A libido recalcada é fonte de sofrimento neurótico.
Somos seres que demandam permanentemente o afeto do outro para tentarmos nos complementar e seguir caminhando pela vida. É uma tentativa incessante, e sempre frustrada, que se repete indefinidamente… até a morte, pois a mãe mítica é o objeto perdido para sempre. Objeto causa do desejo. A essência do desejo é a falta. Só desejamos aquilo que ainda não temos. Paramos de viver quando paramos de desejar.
Drácula é uma extraordinária alegoria deste sujeito clivado por uma falta ( angústia) que lhe estrutura como ser desejante. Um ser que está condenando a absorver a vida de outro para se manter vivo, garantindo sua existência, seu Eu.
Jamais será saciado, pois sua falta se renova a cada vez que acaba de ser realizada – assim como o ato sexual ou a criação do artista -, deslocando-se para outro objeto, obedecendo incessantemente a um poderoso mecanismo do inconsciente: a repetição.
O contato físico, a mordida no pescoço, que é uma explicita forma sensual de contato humano, revela a forte componente da sexualidade na materialização dos desejos do conde.
Somos todos um pouco deste Drácula. Sentimos a imperiosa necessidade de termos nossas vidas sempre permeadas por laços afetivos e sexuais (libidinais) com outros objetos para nos sentirmos completos, felizes. Na falta disto – quando a libido não encontra expressão – se instala a angústia como sintoma em nossa alma. Insuportável, posto que é da mesma ordem da castração, da morte.

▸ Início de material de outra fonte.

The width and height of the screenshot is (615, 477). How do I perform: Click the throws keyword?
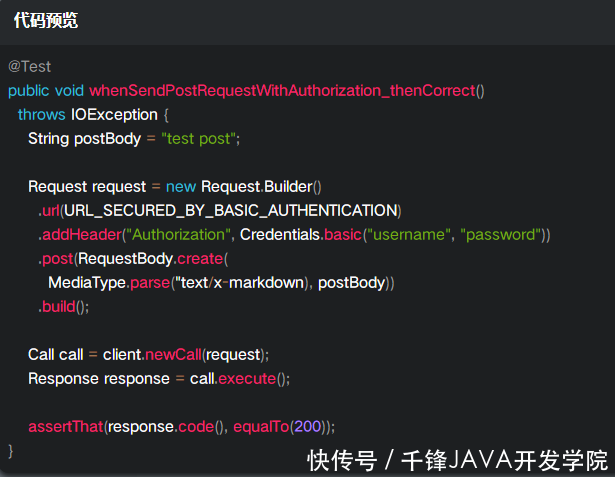click(41, 114)
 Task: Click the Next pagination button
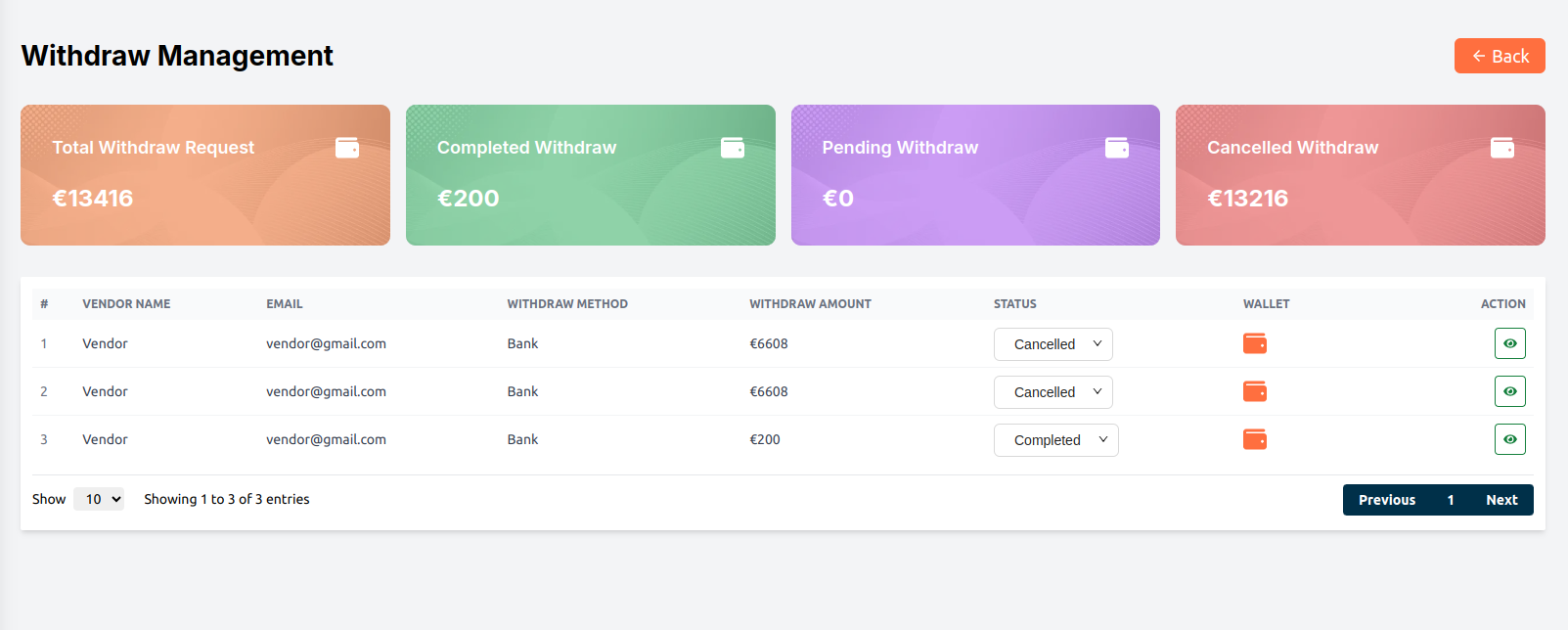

A luta de Drácula é contra esta angústia, ainda mais intensa pela terrível perspectiva da imortalidade.
DITOS & ESCRITOS
João Rego
joaorego.com
Amigo João, só para registrar: o Drácula do Bram Stoker, brilhantemente analisado no artigo, é simplesmente odiado na Romênia, terra do Conde original. Lá ele é tratado como herói nacional, que empalava os inimigos para proteger o país. A maldade a serviço do bem comum, vale outro artigo. Abraço, Ze
João, é esta a angústia que o artista sente? Ou melhor, a angústia que sentimos que nos força a fazer arte e ao mesmo tempo o desejo de produzir vem acompanhado desta angústia, desta insegurança, seria explicada por esta teoria freudiana?
Caro Eulâmpio:
Se sua arte vem como uma tentativa direta de estancar uma angústia, essa é a pura arte. Embora tenha muita coisa boa feita sob encomenda, mas aí, já é outra a força impul$ionadora da criação.

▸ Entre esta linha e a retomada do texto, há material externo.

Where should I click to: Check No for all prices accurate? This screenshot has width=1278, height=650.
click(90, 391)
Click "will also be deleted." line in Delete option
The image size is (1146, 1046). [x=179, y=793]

Este sujeito estruturalmente incompleto já está, há muito, identificado pelos poetas, artistas, filósofos e escritores. Sócrates e Shakespeare são exemplos e foram forte influência sobre o pensamento de Freud. Inicialmente, Freud não tinha a preocupação de pensar o ser humano e o social, era pura preocupação científica de investigar as doenças da alma, (e aqui não me refiro a alma no seu conceito espiritual e sim filosófico ) foi graças a sua vasta formação intelectual que a psicanálise surgiu, e desde seu início, rompe o estreito, empoeirado e pretencioso foco que a medicina tenta em identificar o ser humano apenas pela via do biológico.

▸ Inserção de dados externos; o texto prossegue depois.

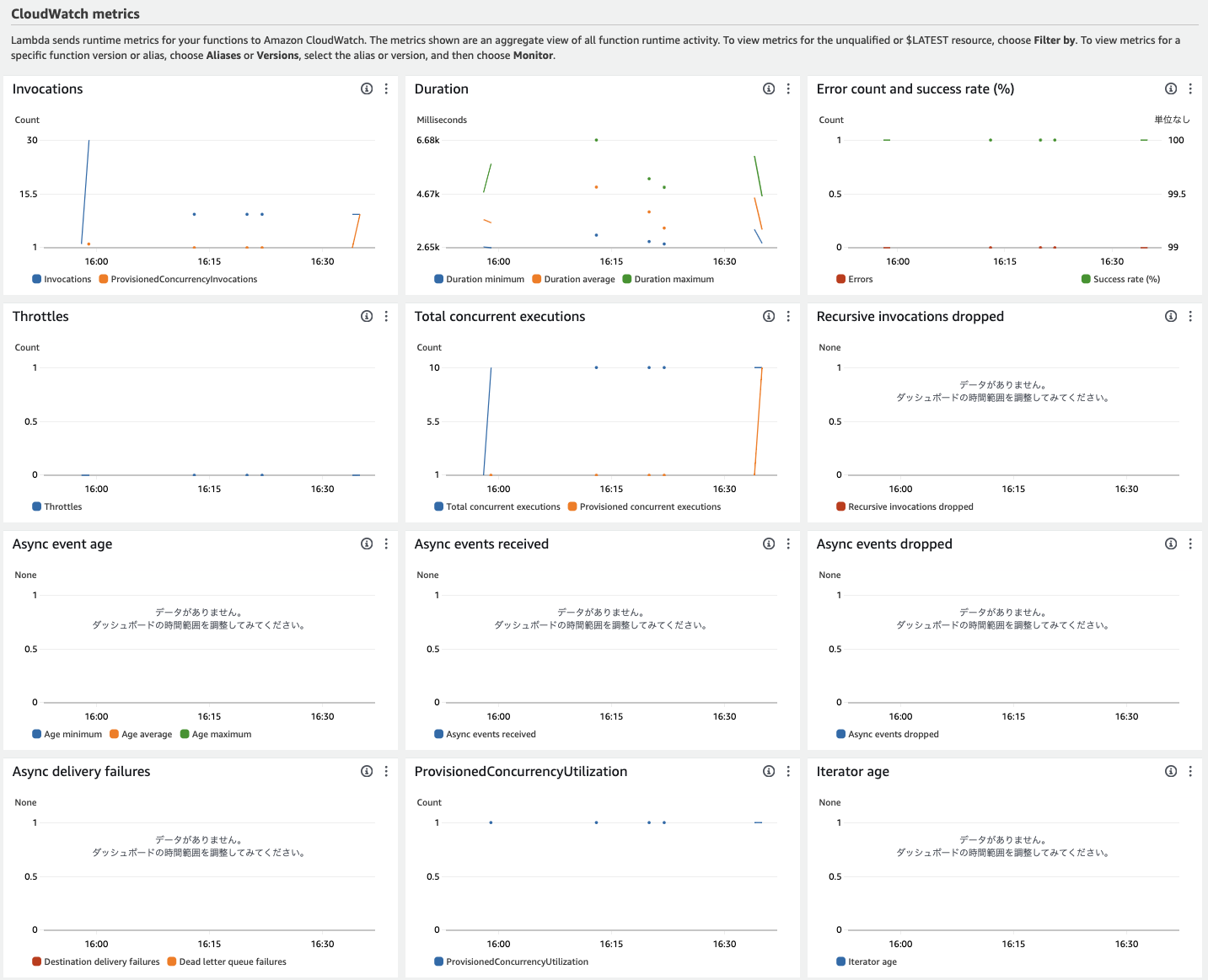Open the Invocations chart options menu
Viewport: 1208px width, 980px height.
tap(386, 88)
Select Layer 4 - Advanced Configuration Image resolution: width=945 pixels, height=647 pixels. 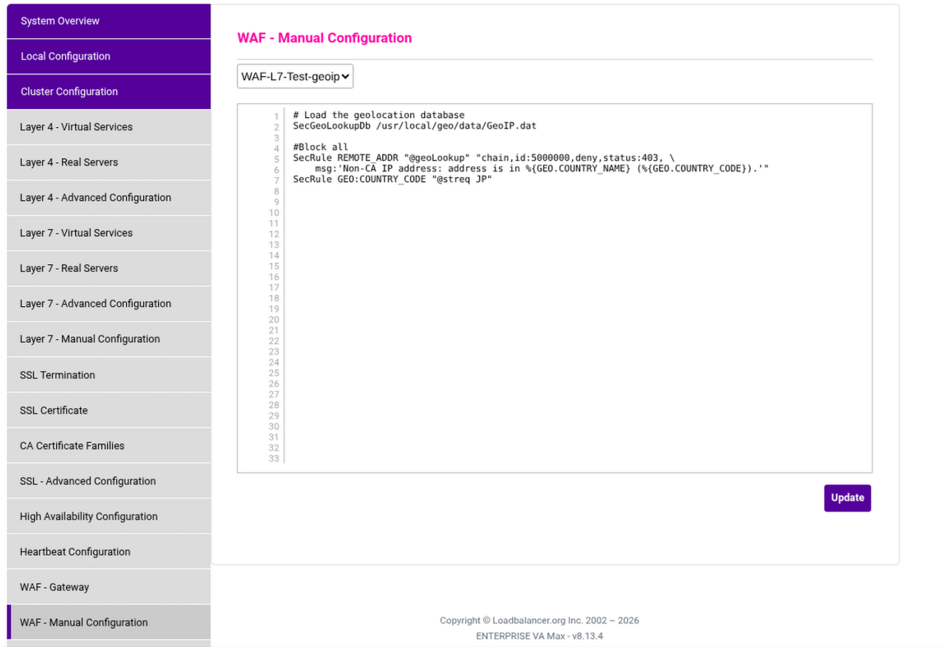pos(108,198)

Há um evidente sentimento de onipotência na medicina em querer dar conta do humano com seus conceitos e aparato tecnológico – vejo hoje na Isto é um especialista de Stanford explicando as causas da depressão por este limitado viés.
A religião há muito, ganha cartaz e dinheiro com uma aparente solução para tamponar essa angústia de sermos para a morte.
Para quem conhece um pouco de Freud e principalmente da obra de Lacan, que envolveu o pensamento de Freud com filosofia das boas ( Hegel, Heidegger e turma) é risível o que se fala.
Como tentar apreender as razões do desejo humano com uma máquina que mostra –até colorido- as variações das atividades cerebrais do sujeito? O corpo humano é uma pálida expressão, ou caixa de ressonância do desejo, como falta (angústia) que estrutura o sujeito ao inconsciente! E o desejo, assim como o inconsciente provém do outro.
Para a Psicanálise somos fundados na angústia (estruturante do sujeito), perpassados pela linguagem e desejante para a morte.
Mais aí eu já ultrapassei e muito a sua resposta que, como vê, não é simples.
Continue criando suas inquietantes esculturas.